++++ Passage provided ++++
Interview with Vijaya Nagarajan + FEEDING A THOUSAND SOULS giveaway

I’m delighted to welcome my friend Vijaya Nagarajan to the Debutante Ball this week! Vijaya Nagarajan is an Associate Professor and Chair in the Department of Theology/Religious Studies and in the Program of Environmental Studies at the University of San Francisco. She writes about Hinduism, gender, ritual, ecology and the commons. Recently her work has centered around spiritual autobiographies of place, especially around immigration and motherhood. She has been active in the American Academy of Religion and in the environmental movements in the United States. Her debut, Feeding a Thousand Souls: Women, Ritual, and Ecology in India, An Exploration of the Kōlam, is the first comprehensive book in English on the kōlam, a ritual rice flour drawing created by Tamil women. The book explores the kōlam’s significance in historical, mathematical, ecological, anthropological, and literary contexts — and it’s newly released (November 2018, Oxford University Press)!!

Vijaya and I are are longtime classmates in The Book Writing World, a Bay Area based (and online) writers group and workshop founded by writers Elizabeth Stark & Angie Powers.  I am so delighted to be able to host Vijaya this week on The Debutante Ball! You can reach her through: feedingathousandsouls@gmail.com.
++++ Given data ++++
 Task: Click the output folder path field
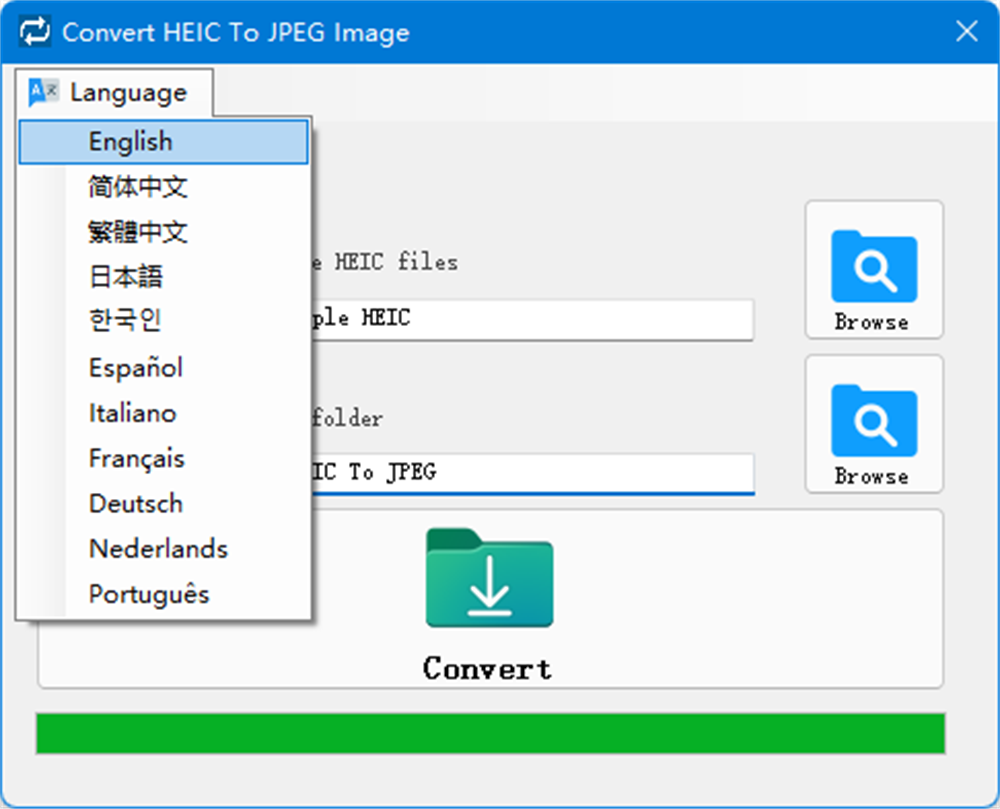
++++
▶ Written exercise
Reproduce the post introducing Vijaya Nagarajan and her book on the kōlam in full, word for word. The listing was taken from a different source than the text.

▶ Task output
Interview with Vijaya Nagarajan + FEEDING A THOUSAND SOULS giveaway

I’m delighted to welcome my friend Vijaya Nagarajan to the Debutante Ball this week! Vijaya Nagarajan is an Associate Professor and Chair in the Department of Theology/Religious Studies and in the Program of Environmental Studies at the University of San Francisco. She writes about Hinduism, gender, ritual, ecology and the commons. Recently her work has centered around spiritual autobiographies of place, especially around immigration and motherhood. She has been active in the American Academy of Religion and in the environmental movements in the United States. Her debut, Feeding a Thousand Souls: Women, Ritual, and Ecology in India, An Exploration of the Kōlam, is the first comprehensive book in English on the kōlam, a ritual rice flour drawing created by Tamil women. The book explores the kōlam’s significance in historical, mathematical, ecological, anthropological, and literary contexts — and it’s newly released (November 2018, Oxford University Press)!!

Vijaya and I are are longtime classmates in The Book Writing World, a Bay Area based (and online) writers group and workshop founded by writers Elizabeth Stark & Angie Powers.  I am so delighted to be able to host Vijaya this week on The Debutante Ball! You can reach her through: feedingathousandsouls@gmail.com.